Das Problem der neuen Vertriebsformen ist, dass eben nur ‚kleine Münze‘ zwar sicher, aber über einen relativ langen Zeitraum verteilt beim Produzenten einlangt, ein Film muss jedoch vorfinanziert werden.
Daher haben die großen Filmländer, wie die USA, England, Italien, Spanien und ganz Lateinamerika begonnen einen „Low Cost“ Filmmarkt aufzubauen. Ein Geschäftsmodell, das es im Fernen Osten, VR China, Hongkong, Taiwan, Japan, Thailand usw., bzw. in Arabien schon lange gibt.
Dieses System begünstig den, der es versteht seinen Film selbst vorzufinanzieren, der Film muss daher möglichst kostengünstig sein.
Die Filmfördersysteme in Italien, jeder der mindestens 15 Tage und mehr dreht bekommt automatisch Geld, egal was gedreht wird, kein Genre ist ausgeschlossen oder Spanien, hier werden bei Filmen mit einem Budget von zirka 1.000 bis 2 Millionen Euro 67 % der Kosten vom Staat gefördert, allerdings erst im Nachhinein. Defacto gibt es das Fördergeld erst 1 Jahr nach Veröffentlichung des Films.
Auch diese beiden Fördersysteme begünstigen jene Filmemacher, die in der Lage sind, die Vorproduktion aus eigenen Mitteln zu finanzieren, das meistens durch einen eigenen bereits vorhandenen Filmstock ermöglicht wird.
Damit das Selbstfinanzierungssystem gut in Schwung kommt, war man in Italien, wie in Spanien innovativ und hat sich durchaus auf die Stärken der eigenen Filmgeschichte konzentriert und das Cinema Sociale in Italien neu belebt, also Filme, die gesellschaftskritische Themen aufgreifen und die in beliebten Genres, wie der Komödie und des Thriller, verpackt im Internet, aber auch in den Kinos und neuerdings auch im Fernsehen verhökert werden.
Zum Beispiel: „Il Nostro Ultimo“ von Ludovico Di Martino.

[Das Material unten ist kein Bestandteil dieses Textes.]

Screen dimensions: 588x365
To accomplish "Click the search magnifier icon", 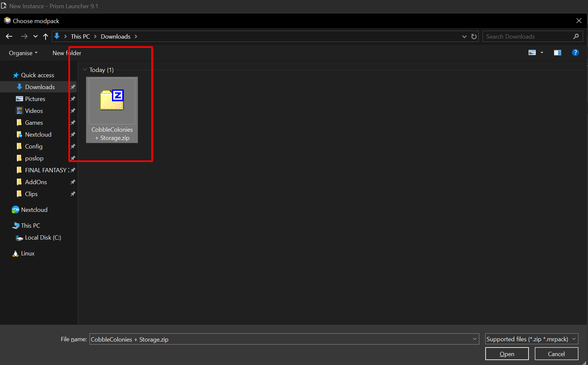I will pyautogui.click(x=576, y=37).
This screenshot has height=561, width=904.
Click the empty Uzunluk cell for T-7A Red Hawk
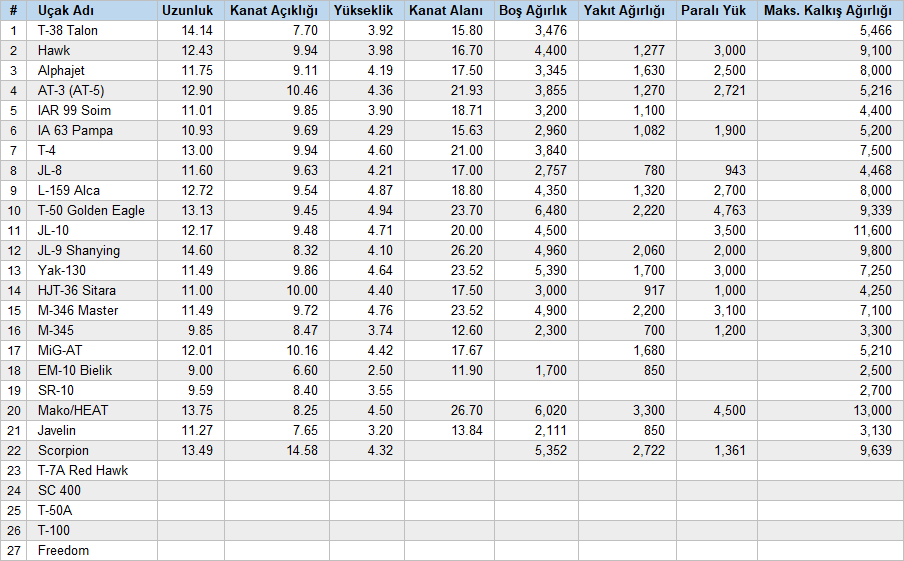[191, 470]
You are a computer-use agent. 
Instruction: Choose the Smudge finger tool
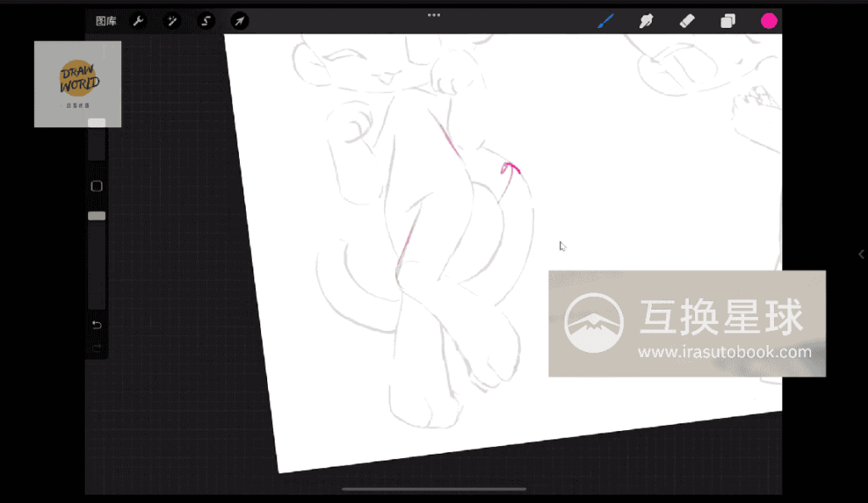[646, 21]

In Italien gibt es auch einen eigenen, auf Filme des „Cinema Low Cost“ spezialisierten Filmverleih, „Pablo Distribuzione“ des Filmproduzenten und Filmregisseurs Gianluca Arcopinto, der wiederum eng mit dem Cinema Nuevo Sacher von Nanni Moretti zusammenarbeitet. Nanni Moretti und Roberto Benigni kommen beide vom Cinema Sociale und haben jahrelang selbstfinanzierte Filme im do it yourself-Verfahren erfolgreich hergestellt.

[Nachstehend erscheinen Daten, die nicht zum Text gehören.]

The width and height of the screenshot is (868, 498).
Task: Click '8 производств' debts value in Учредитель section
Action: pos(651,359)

In Spanien, wo jeder das Filmemachen als Geschäft versteht, wollte man in Sachen „Cine Low Cost“ nichts dem Zufall überlassen und hat das ‚Cine Quinqin‘ der 1970er und 1980er Jahre (dt. ‚Herumtreiber-Film‘) wiederentdeckt. Hier handelt es sich um Filme, deren Protagonisten meistens jugendliche Kriminelle sind, die in den Vorstädten von Barcelona, Alicante, Madrid und Bilbao, mit Drogenhandel und Kleinkriminalität den Lebensunterhalt bestreiten.
Erfolgreichster Film der Cine Quinqui ist aktuell der Film „Criando Ratas“ (dt. Ratten werden gezüchtet) von Carlos Salado. Den Produktionskosten von gerade einmal 5.000 Euro steht ein gewaltiges Interesse von 2,8 Millionen Sehern im Internet gegenüber.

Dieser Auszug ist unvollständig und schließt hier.